SELECT patientunitstayid, labresult
FROM `physionet-data.eicu_crd_demo.lab`
WHERE labname = 'creatinine'

In [None]:
# set patientunitstayid as the index
lab.set_index('patientunitstayid', inplace=True)

In [0]:
# get first creatinine by grouping by the index (level=0)
cr_first = lab.groupby(level=0).first()

# similarly get maximum creatinine
cr_max = lab.groupby(level=0).max()

## Plot distributions of creatinine in both groups


In [0]:
plt.figure(figsize=[10,6])

xi = np.arange(0,10,0.1)

# get patients who had CRF and plot a histogram
idx = df.loc[df['crf']==1,:].index
plt.hist( cr_first.loc[idx,'labresult'].dropna(), bins=xi, label='With CRF' )

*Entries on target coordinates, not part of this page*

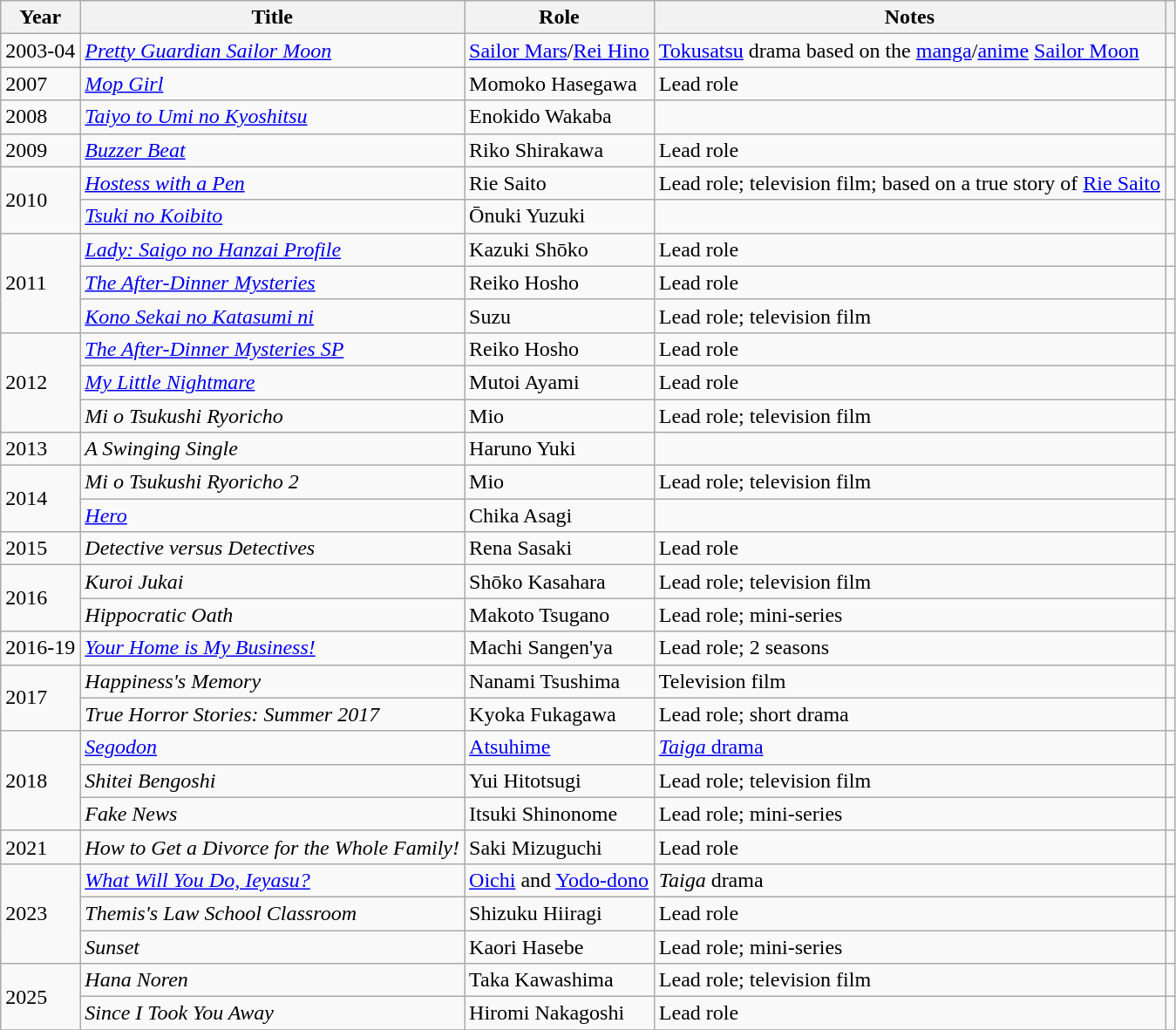
Atsuhime (560, 747)
Sunset (272, 946)
Yui Hitotsugi (560, 780)
Happiness's Memory (272, 681)
What Will You Do, Ieyasu? (272, 880)
Shizuku Hiiragi (560, 913)
True Horror Stories: Summer 2017 (272, 714)
2018 (40, 780)
2016 (40, 598)
Hana Noren (272, 980)
Hostess with a Pen (272, 183)
Tokusatsu drama based on the manga/anime Sailor Moon (909, 51)
2015 (40, 548)
My Little Nightmare (272, 382)
Momoko Hasegawa (560, 84)
A Swinging Single (272, 449)
Lead role; 2 seasons (909, 648)
Lady: Saigo no Hanzai Profile (272, 249)
Rena Sasaki (560, 548)
Since I Took You Away (272, 1013)
Taiyo to Umi no Kyoshitsu (272, 117)
Taka Kawashima (560, 980)
Mi o Tsukushi Ryoricho (272, 416)
Ōnuki Yuzuki (560, 216)
Fake News (272, 813)
Kazuki Shōko (560, 249)
Themis's Law School Classroom (272, 913)
2025 (40, 996)
2009 (40, 150)
2011 (40, 282)
Saki Mizuguchi (560, 846)
Hero (272, 515)
Suzu (560, 316)
2023 (40, 913)
Lead role; short drama (909, 714)
Buzzer Beat (272, 150)
Mop Girl (272, 84)
Mutoi Ayami (560, 382)
Sailor Mars/Rei Hino (560, 51)
2007 (40, 84)
2003-04 (40, 51)
Role (560, 17)
Chika Asagi (560, 515)
Pretty Guardian Sailor Moon (272, 51)
Makoto Tsugano (560, 615)
Shitei Bengoshi (272, 780)
Tsuki no Koibito (272, 216)
Shōko Kasahara (560, 581)
The After-Dinner Mysteries (272, 282)
2021 (40, 846)
2014 (40, 499)
Hippocratic Oath (272, 615)
Oichi and Yodo-dono (560, 880)
Kaori Hasebe (560, 946)
Haruno Yuki (560, 449)
Kuroi Jukai (272, 581)
How to Get a Divorce for the Whole Family! (272, 846)
Year (40, 17)
The After-Dinner Mysteries SP (272, 349)
Rie Saito (560, 183)
Enokido Wakaba (560, 117)
Riko Shirakawa (560, 150)
2012 (40, 382)
Television film (909, 681)
Kyoka Fukagawa (560, 714)
Kono Sekai no Katasumi ni (272, 316)
Lead role; television film; based on a true story of Rie Saito (909, 183)
Detective versus Detectives (272, 548)
Your Home is My Business! (272, 648)
2017 (40, 697)
Machi Sangen'ya (560, 648)
Itsuki Shinonome (560, 813)
Mi o Tsukushi Ryoricho 2 (272, 482)
Notes (909, 17)
2016-19 (40, 648)
2013 (40, 449)
Hiromi Nakagoshi (560, 1013)
Title (272, 17)
2008 (40, 117)
Segodon (272, 747)
Nanami Tsushima (560, 681)
2010 (40, 200)
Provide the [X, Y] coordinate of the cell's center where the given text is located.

# get patients who did not have CRF
idx = df.loc[df['crf']==0,:].index
plt.hist( cr_first.loc[idx,'labresult'].dropna(), alpha=0.5, bins=xi, label='No CRF' )

plt.legend()

plt.show()

While it appears that patients in the red group have higher creatinines, we have far more patients in the blue group (no CRF) than in the red group (have CRF). To alleviate this and allow a fairer comparison, we can normalize the histogram.



In [0]:
plt.figure(figsize=[10,6])

xi = np.arange(0,10,0.1)

# get patients who had CRF and plot a histogram
idx = df.loc[df['crf']==1,:].index
plt.hist( cr_first.loc[idx,'labresult'].dropna(), bins=xi, normed=True,
         label='With CRF' )

# get patients who did not have CRF
idx = df.loc[df['crf']==0,:].index
plt.hist( cr_first.loc[idx,'labresult'].dropna(), alpha=0.5, bins=xi, normed=True,
         label='No CRF' )

plt.legend()

plt.show()

Here we can very clearly see that the first creatinine measured is a lot higher for patients with some baseline kidney dysfunction when compared to those without. Let's try it with the highest value.



In [0]:
plt.figure(figsize=[10,6])

xi = np.arange(0,10,0.1)

# get patients who had CRF and plot a histogram
idx = df.loc[df['crf']==1,:].index
plt.hist( cr_max.loc[idx,'labresult'].dropna(), bins=xi, normed=True,
         label='With CRF' )

# get patients who did not have CRF
idx = df.loc[df['crf']==0,:].index
plt.hist( cr_max.loc[idx,'labresult'].dropna(), alpha=0.5, bins=xi, normed=True,
         label='No CRF' )

plt.legend()

plt.show()

Unsuprisingly, a very similar story!